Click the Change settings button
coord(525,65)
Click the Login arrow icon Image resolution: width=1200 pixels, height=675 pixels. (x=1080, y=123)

* * *

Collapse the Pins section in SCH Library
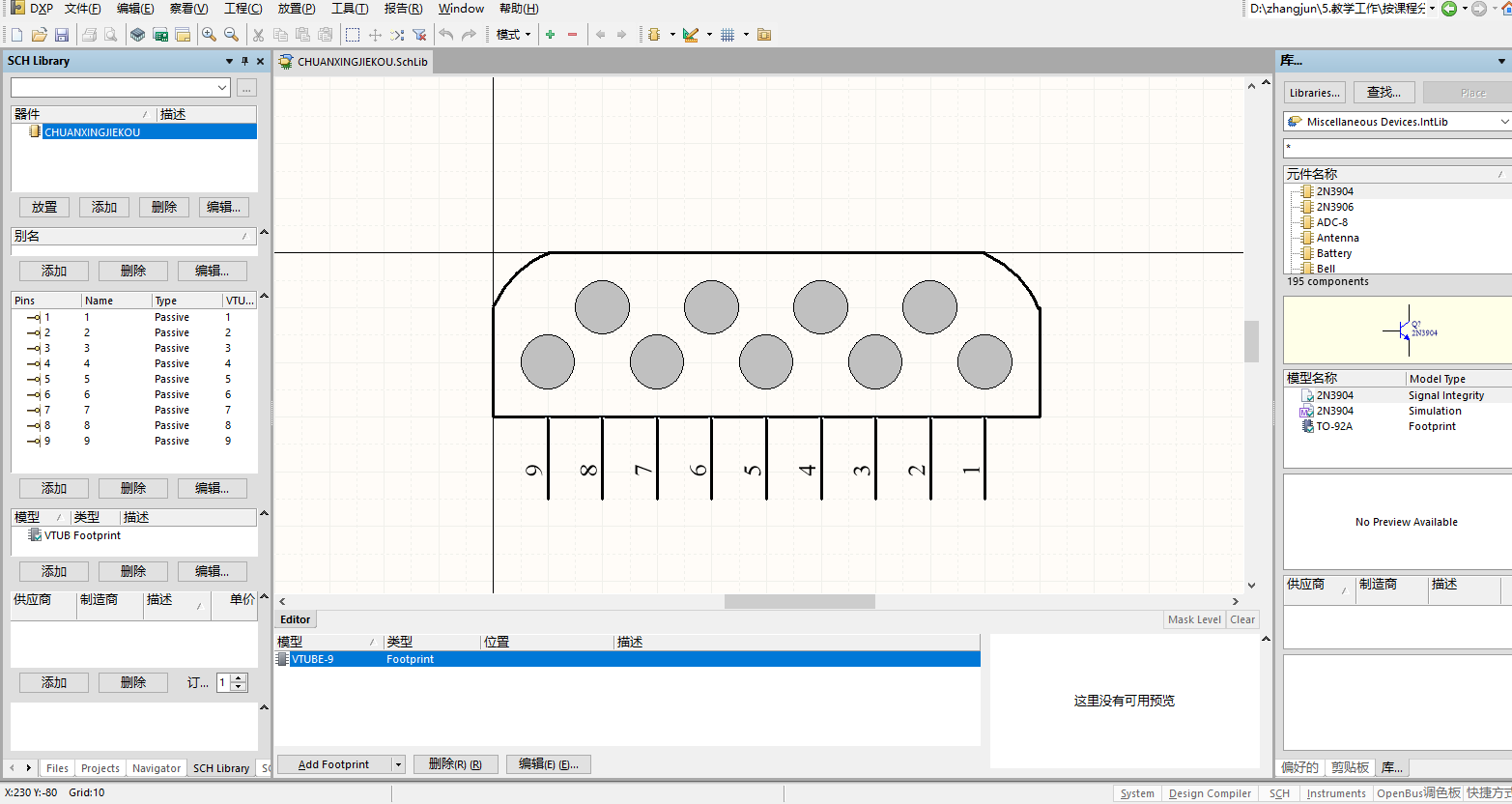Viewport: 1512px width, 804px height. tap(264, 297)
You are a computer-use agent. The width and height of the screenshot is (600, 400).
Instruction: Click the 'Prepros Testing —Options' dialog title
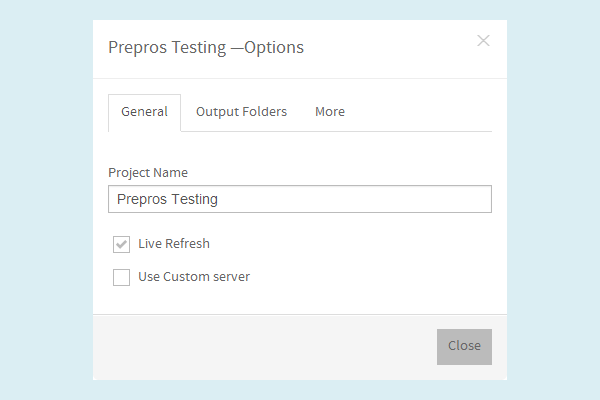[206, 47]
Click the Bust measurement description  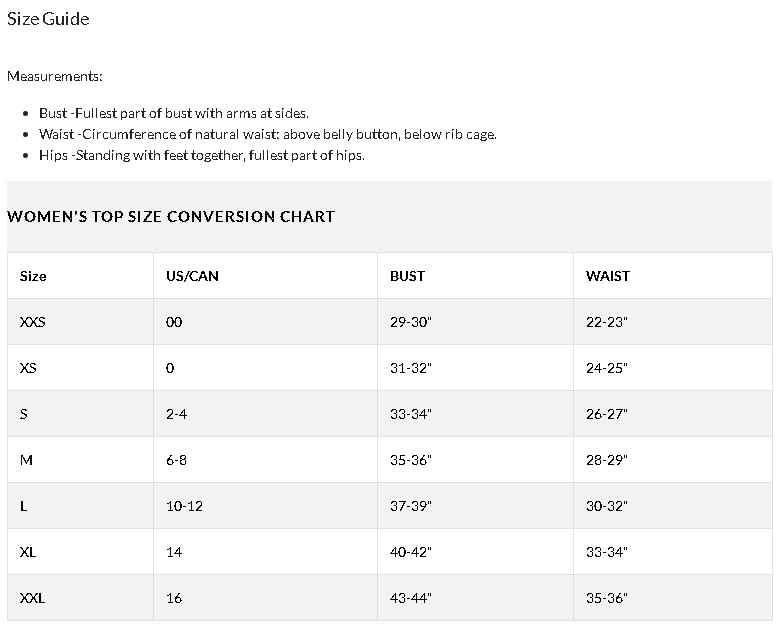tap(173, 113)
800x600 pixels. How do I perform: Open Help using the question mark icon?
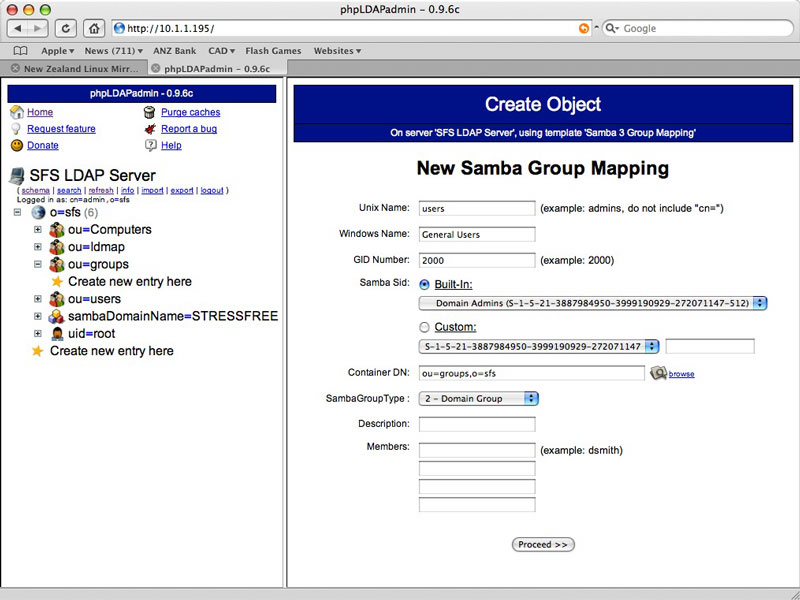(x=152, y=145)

---

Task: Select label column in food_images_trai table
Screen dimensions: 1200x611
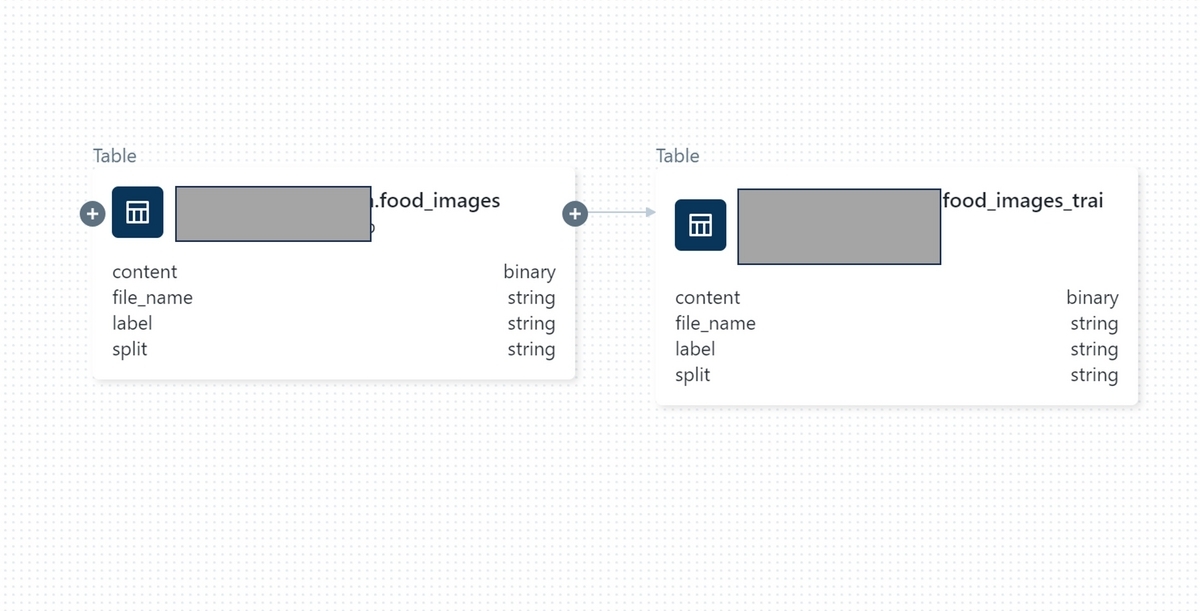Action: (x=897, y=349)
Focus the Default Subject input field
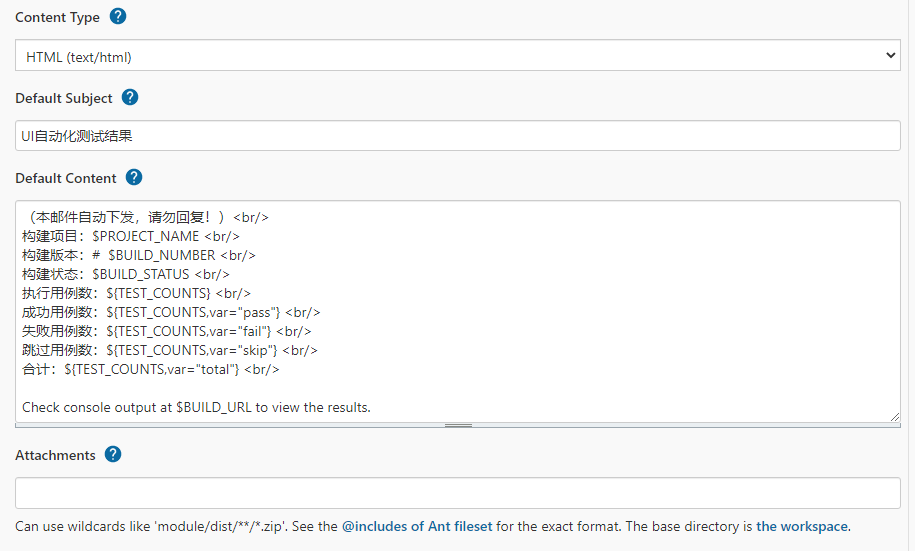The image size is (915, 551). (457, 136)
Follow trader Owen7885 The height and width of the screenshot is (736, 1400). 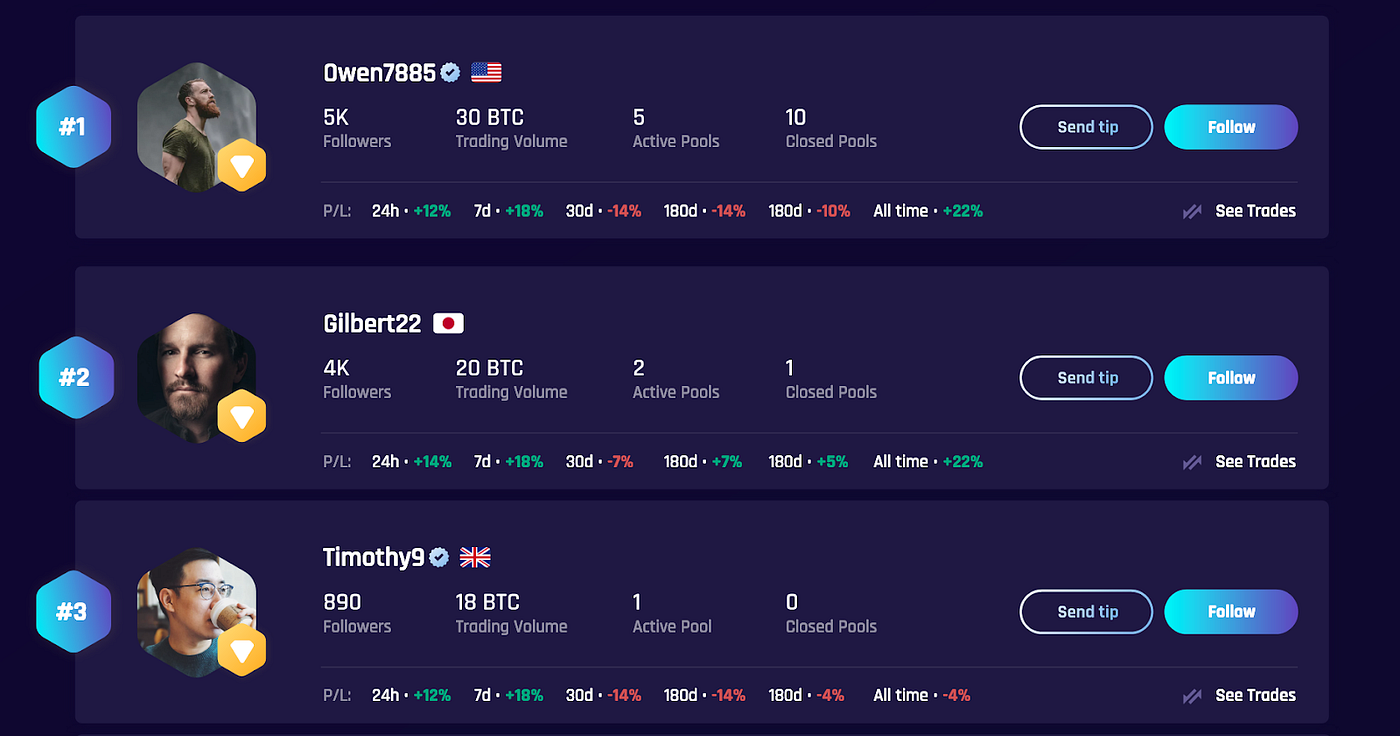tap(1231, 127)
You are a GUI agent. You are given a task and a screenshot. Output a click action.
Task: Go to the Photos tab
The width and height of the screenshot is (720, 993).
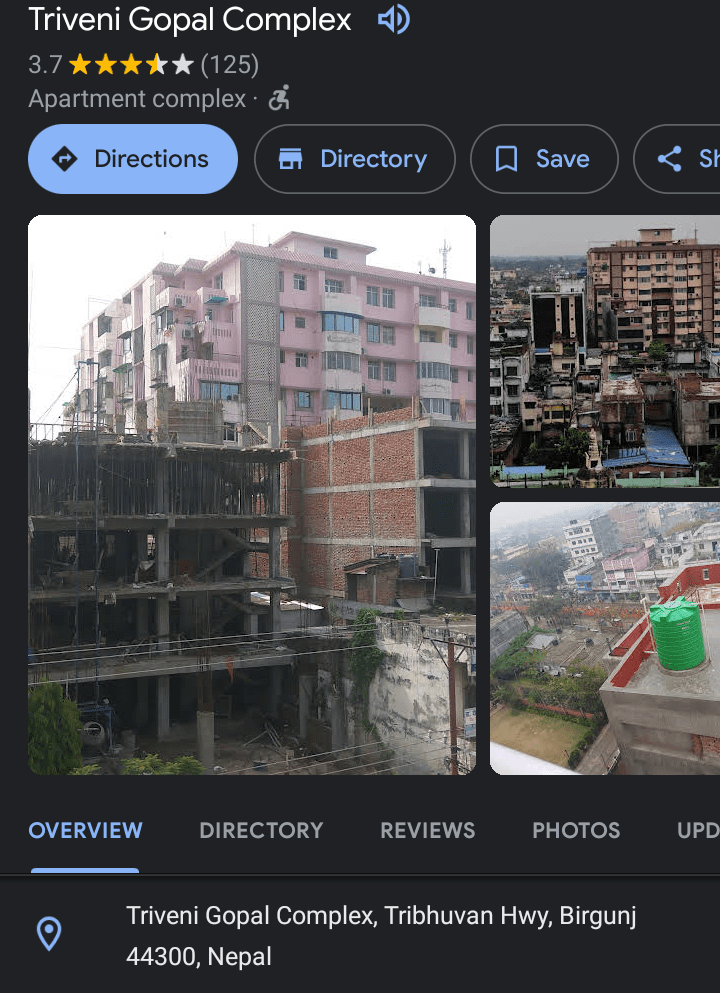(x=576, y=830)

**WHAT THIS TASK INVOLVES**
Please return every line of the material above that includes "agent".

**RESULT OF THIS TASK**
You are a computer-use agent. The width and height of the screenshot is (600, 400).
You are a GUI agent. You are given a task and a screenshot. Output a click action.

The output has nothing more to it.